"""
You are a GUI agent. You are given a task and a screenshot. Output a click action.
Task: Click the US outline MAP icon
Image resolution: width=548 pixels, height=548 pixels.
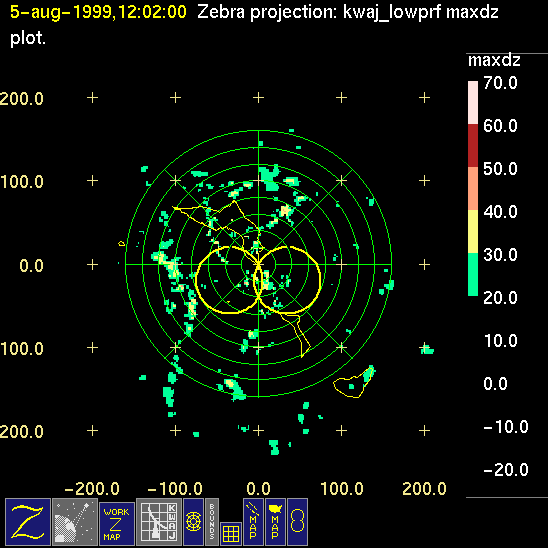coord(275,522)
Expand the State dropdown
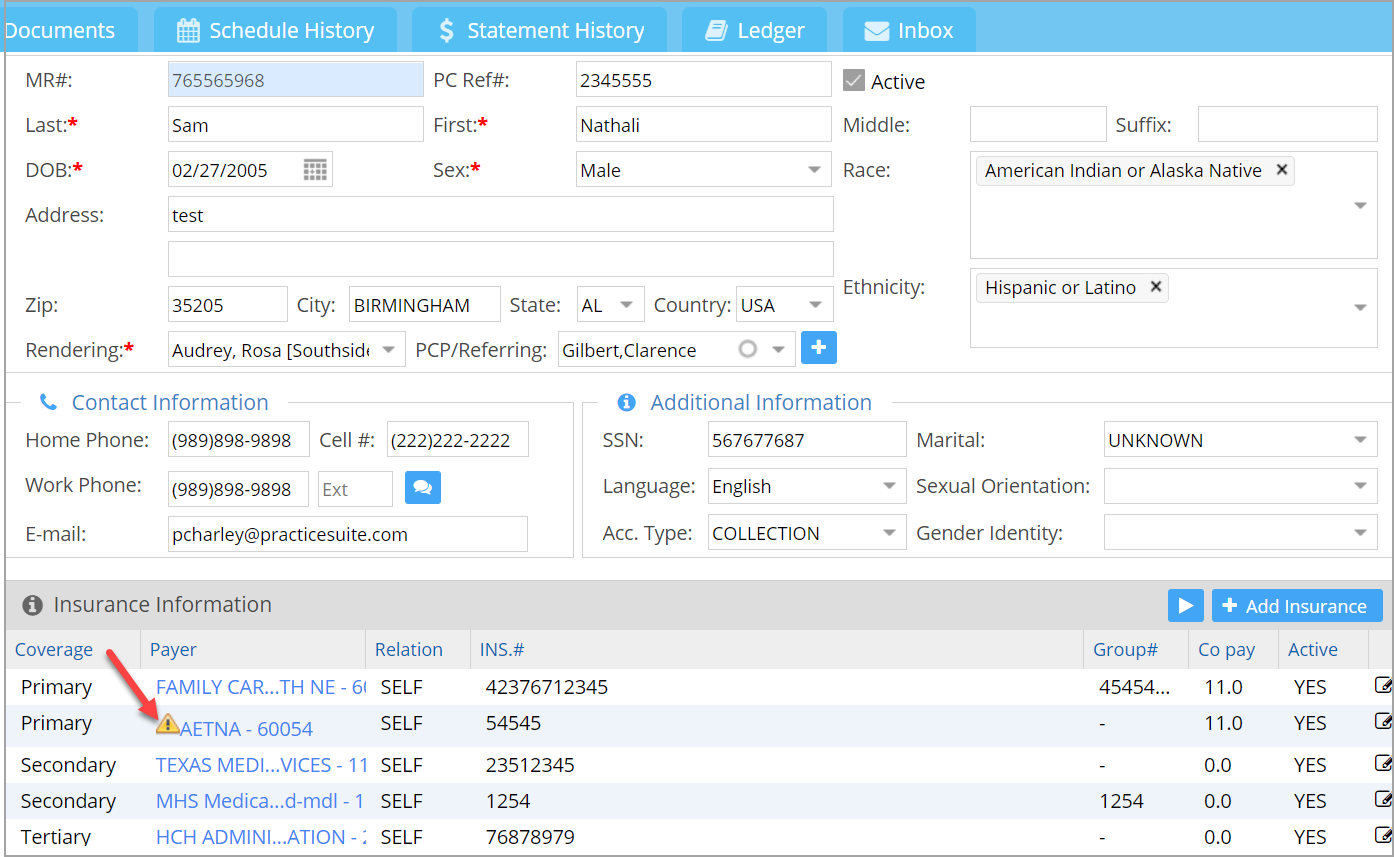The width and height of the screenshot is (1394, 857). pos(610,305)
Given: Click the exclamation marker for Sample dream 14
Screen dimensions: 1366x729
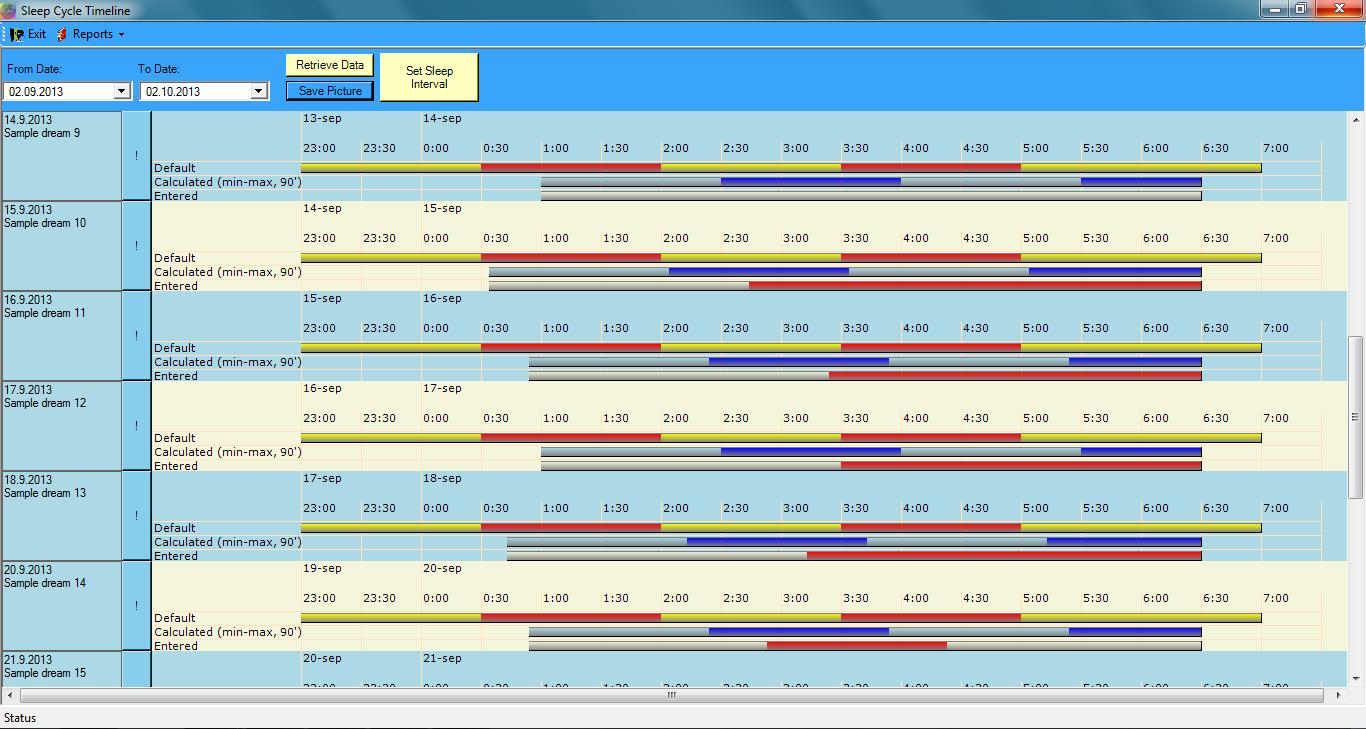Looking at the screenshot, I should click(x=136, y=605).
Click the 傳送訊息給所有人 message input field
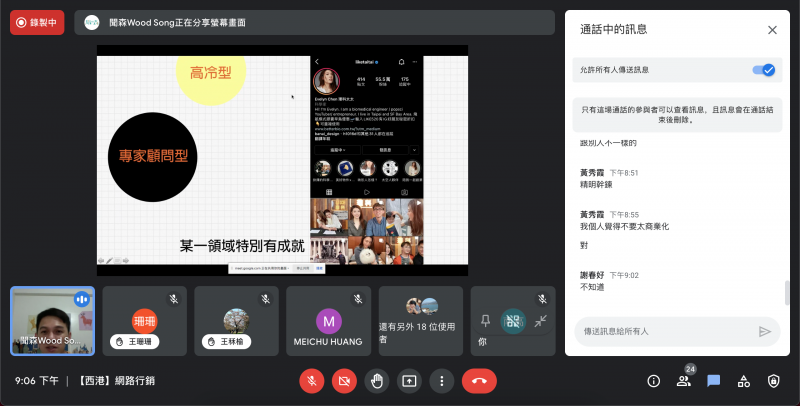This screenshot has height=406, width=800. (x=660, y=331)
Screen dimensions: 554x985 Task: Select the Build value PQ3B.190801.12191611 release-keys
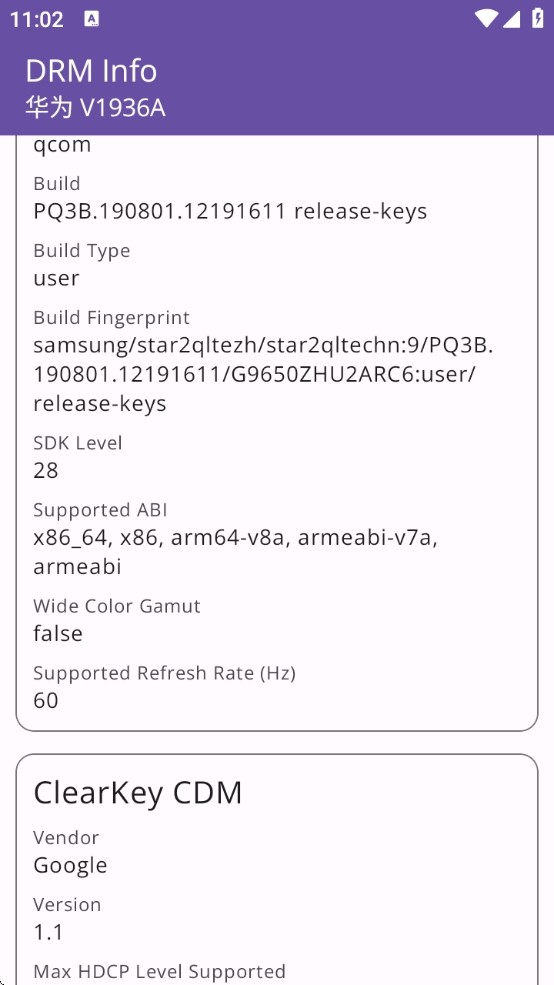(230, 212)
"""
§ PROBLEM STATEMENT: Return the material above in exact form. Pictures stay out.

§ EXERCISE SOLUTION:
You are a GUI agent. You are given a task and a screenshot. Output a click action.
Task: Click the US outline MAP icon
Image resolution: width=548 pixels, height=548 pixels.
coord(275,522)
Expand the State dropdown
The width and height of the screenshot is (1394, 857). pos(610,305)
Given: Click the exclamation marker for Sample dream 14
Screen dimensions: 1366x729
Looking at the screenshot, I should click(x=136, y=605).
Click the 傳送訊息給所有人 message input field
This screenshot has height=406, width=800. (x=660, y=331)
Screen dimensions: 554x985 Task: Select the Build value PQ3B.190801.12191611 release-keys
(230, 212)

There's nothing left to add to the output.